__Text under study__:
__________________________________________________
As soon as QuestDB supports sharded tables, it would be great to allow the geohash operation to be used as a special key for sub-partitioning the data.

CREATE TABLE positions (
  time TIMESTAMP,
  id SYMBOL,
  mmsi INT,
  lat FLOAT,
  lon FLOAT,
  geo6 geohash(6c),
  geo12 geohash(12c)
) TIMESTAMP(time) PARTITION BY HOUR SHARD BY GEOHASH(geo6, 1c);

Describe alternatives you've considered.

No response

Additional context.

No response

igor-suhorukov commented 1 year ago

H3 Hierarchical Spatial Index partitioning also works perfect for this task in PostgreSQL/Spark Partitioning technique for OSM world and approach overview

marregui commented 1 year ago

There will be a first round at this for type SYMBOL, soon, as per the public road map https://github.com/orgs/questdb/projects/1/views/5?pane=issue&itemId=20369114

addu390 commented 2 weeks ago

Is SHARD BY on the road-map? Only supporting partitioning by time is what is holding me back from using QuestDB!
__________________________________________________
__Prompt 1__:
Update the stretch of the QuestDB feature request from "As soon as QuestDB" through "alternatives you've considered.", replacing "HOUR" with "DAY".
__Prompt 2__:
Decide whether each statement agrees with the QuestDB feature request. Answer yes or no and quote the exact words that settle it.
(a) The proposed positions table is partitioned by hour.
(b) The geo12 column is defined as a six-character geohash.
(c) One commenter says the first round of work will cover type SYMBOL.
__Prompt 3__:
Resume the QuestDB feature request thread after its final comment.

__Data__:
__________________________________________________
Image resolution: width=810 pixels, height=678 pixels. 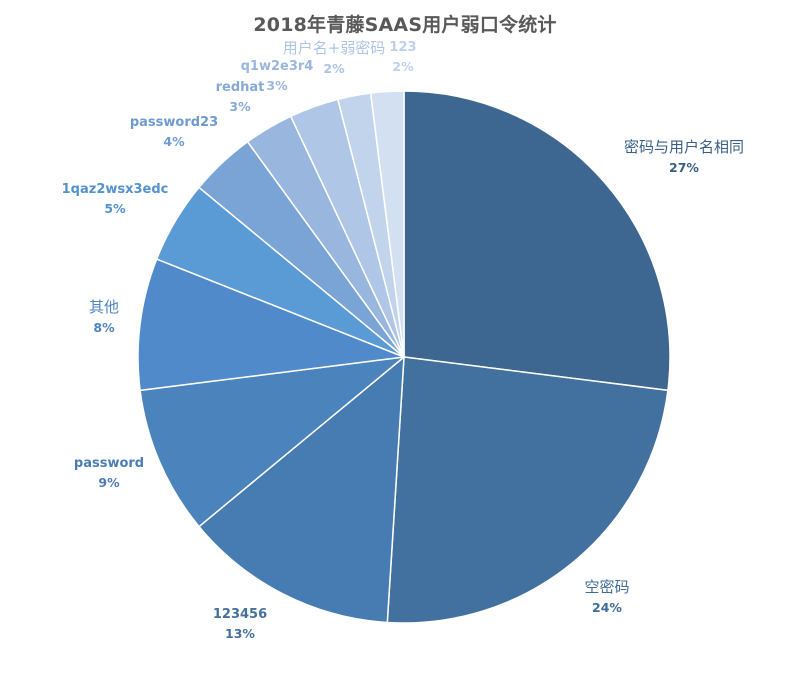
__________________________________________________
__Expected answer 1__:
As soon as QuestDB supports sharded tables, it would be great to allow the geohash operation to be used as a special key for sub-partitioning the data.

CREATE TABLE positions (
  time TIMESTAMP,
  id SYMBOL,
  mmsi INT,
  lat FLOAT,
  lon FLOAT,
  geo6 geohash(6c),
  geo12 geohash(12c)
) TIMESTAMP(time) PARTITION BY DAY SHARD BY GEOHASH(geo6, 1c);

Describe alternatives you've considered.

__Expected answer 2__:
(a) Yes: "PARTITION BY HOUR"
(b) No: "geo12 geohash(12c)"
(c) Yes: "There will be a first round at this for type SYMBOL, soon"

__Expected answer 3__:
nwoolmer commented 2 weeks ago

It is, see above.

addu390 commented 2 weeks ago

It is, see above.

Looks like it's in Q4 of 2024. Is the current recommendation by QuestDB to create multiple tables (of same schema) as a work-around or is there a better way?

nwoolmer commented 2 weeks ago

That's the usual route, and adding the symbol value to the table name to distinguish them.